Former President Olusegun Obasanjo has said that late President
Yar’Adua was wrong for cancelling the sale of the Kaduna and Port Harcourt
refineries to a Dangote-led consortium by his administration.
In the
second part of an interview granted a private television station, Channels
TV, monitored by our correspondent on Wednesday, Obasanjo accused
Yar’Adua of sacrificing public interest on the altar of pressure by some people
by cancelling the said contract.
Obasanjo,
while justifying some of the claims he made in his controversial three-volume
autobiography, My Watch, spoke about his efforts to get people
to invest in the oil sector and how the country eventually secured buyers for
two of its four refineries.
He
said, “Eventually Aliko Dangote led a group that paid $750m for the privatization
of two of the refineries – 51 per cent privatization – and my successor
(Yar’Adua) came (in), he turned it down. In fact, he paid back the money
because they (investors) had paid the money.
“And I
went to him; I said ‘look, do you know…? And he said well, he did it because of
pressure. I said ‘pressure?’, so to you what matters is pressure, not what is
in the best interest of Nigerians. I said, but you know it will not work. Then
I said in 10 years, if you continue, you would have spent two times the amount
that these people had paid and it still would not work. And that is what
happened.
“Today
those two refineries, you can never make them work. And if we are going to sell
them, we would be lucky to get $250m out of them because they have become a
huge scrap. Now, why shouldn’t I explain that (in my book)?”
The
former President, who denied leaving out parts that painted him in a bad light
in the book, said he cared less what critics said about him or his book.
Obasanjo
said people were often quick to form opinions about him without taking time to
know him, making reference to a lawyer, Mr. Tunji Braithwaite; and the
Publicity Secretary of the Afenifere, Yinka Odumakin, who had written a
rejoinder to his book. The rejoinder is titled, Watch
the Watcher.
He
said, “When I wrote a book, Braithwaite, it was My
Command, he condemned
my writing the book and they asked, have you read the book? He said ‘No.
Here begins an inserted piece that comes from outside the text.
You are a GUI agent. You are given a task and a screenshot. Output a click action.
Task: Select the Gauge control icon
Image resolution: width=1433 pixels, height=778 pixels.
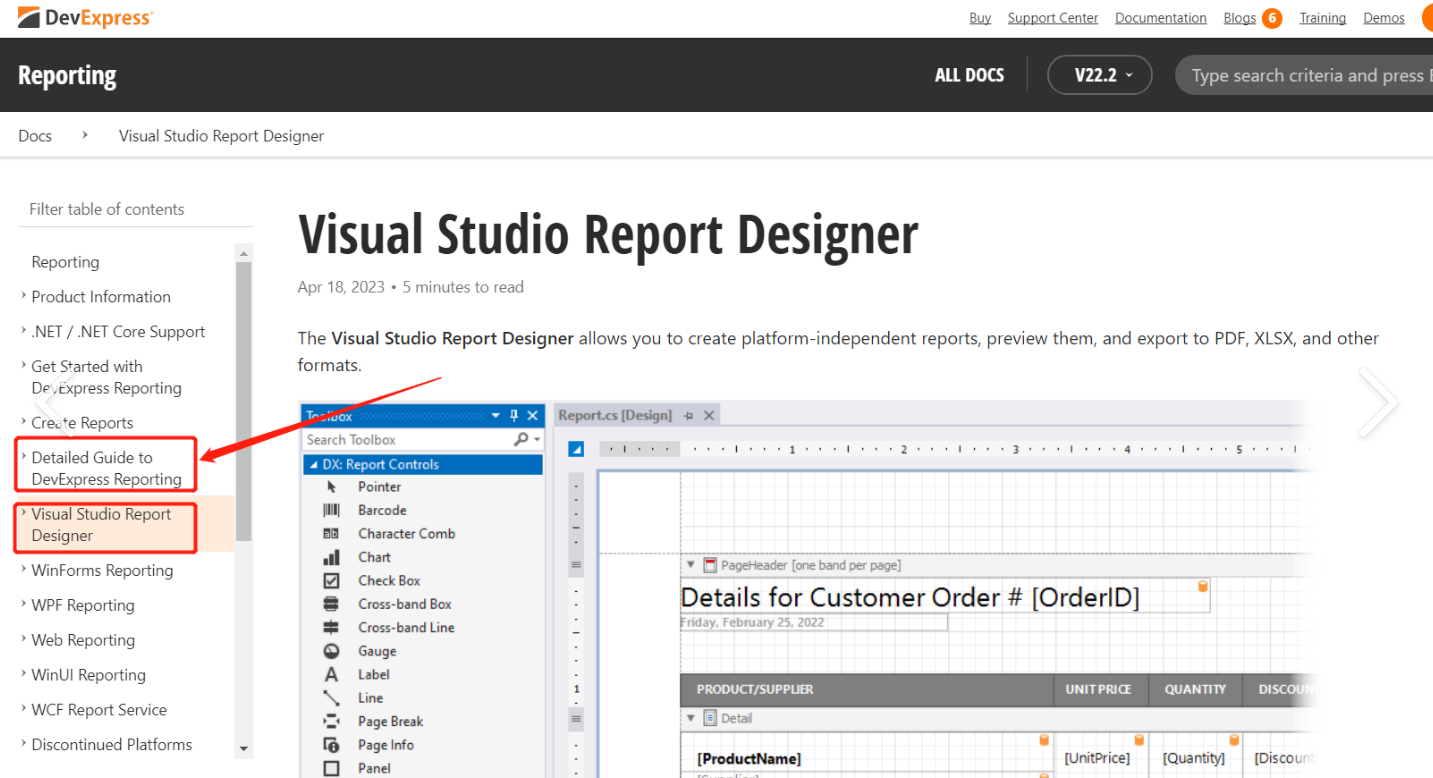(x=332, y=651)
Once
it is written by Obasanjo, it cannot be a good book. Now what do you say to
that?
“People
have invariably made up their minds (on) what they would do and what they would
say. Why should that worry me? Why should I allow your own opinion, which you
have formed, advertently or inadvertently, and wrongly to worry me? Your
opinion which you have formed because you are being paid to write to castigate
a book that you virtually didn’t read. So, why should I allow that to worry me?
“If I
would read all the criticisms people write about me, most of which are not
true, then I would not have time to do anything really useful and good for
humanity. If I can be sent to jail wrongly, then anybody can do anything to me
wrongly and I could jolly well have been killed wrongly.”
Obasanjo
again took a swipe at Yar’Adua successor, ex-President Goodluck Jonathan, for
rehabilitating the railway system with locomotive engines.
He
said, “Where I made (a) mistake, which I know is (a) mistake, I own up. But the
point is this, in government we need to have all the facts that led to a person
making a particular decision before your criticism can be right. Take the
railway for instance, for what reason should anybody in his right senses in
Nigeria of today believe that rehabilitating the railway system, which was
completed in 1903 to carry three million tonnes of goods, is what we need today?
“There
is no earthly reason by which a rehabilitated railway system of Nigeria today
can serve our purpose, there is no way.”
Obasanjo
said that before he left office as President, his administration had concluded
the design of a modern rail system to cost $8.3bn that would make a trip of
about 120 kilometers in 45 minutes.
He
said, “Part of the design criteria is 150km per hour. You will leave Lagos and
in 45 minutes you will be in Ibadan, and you don’t understand that if we are
going to achieve Vision 20 2020, we will need a first class land, water and air
transportation.
“Your
land transportation can only be railway and road and if you don’t think this
way and don’t think one generation ahead, how can you make progress? Will you
say that a man who wants to rehabilitate the Nigerian railway system of 1903 is
one generation ahead (in his thinking)?”